Mr. Donoghue beneficially
owns 1,618,427 shares of Common Stock as of November 15, 2007, which
represents approximately 8.6% of the outstanding Common Stock.
Mr. Murphy beneficially
owns 1,618,427 shares of Common Stock as of November 15, 2007, which
represents approximately 8.6% of the outstanding Common Stock.
Discovery Group is the
sole general partner of Discovery Equity Partners and has sole discretionary
investment authority with respect to the other Partnerships investment in
the Common Stock. Messrs. Donoghue and
Murphy are the sole managing members of Discovery Group. As a consequence, Discovery Group and
Messrs.

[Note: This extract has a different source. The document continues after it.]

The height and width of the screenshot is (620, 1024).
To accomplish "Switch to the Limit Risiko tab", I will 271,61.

Donoghue and Murphy share beneficial ownership of all of the shares
of Common Stock owned by both of the Partnerships, while Discovery Equity
Partners shares beneficial ownership with Discovery Group and Messrs.

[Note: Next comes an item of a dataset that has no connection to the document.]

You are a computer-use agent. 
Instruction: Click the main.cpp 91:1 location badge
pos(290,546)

Donoghue and Murphy of only the shares of Common Stock owned by it.
There were no transactions
in Common Stock effected by the Reporting Persons during the past 60 days.
No person other than the Partnerships is known to any Reporting
Person to have the right to receive or the power to direct the receipt of
dividends from, or the proceeds from the sale of, any of the shares of Common
Stock reported herein.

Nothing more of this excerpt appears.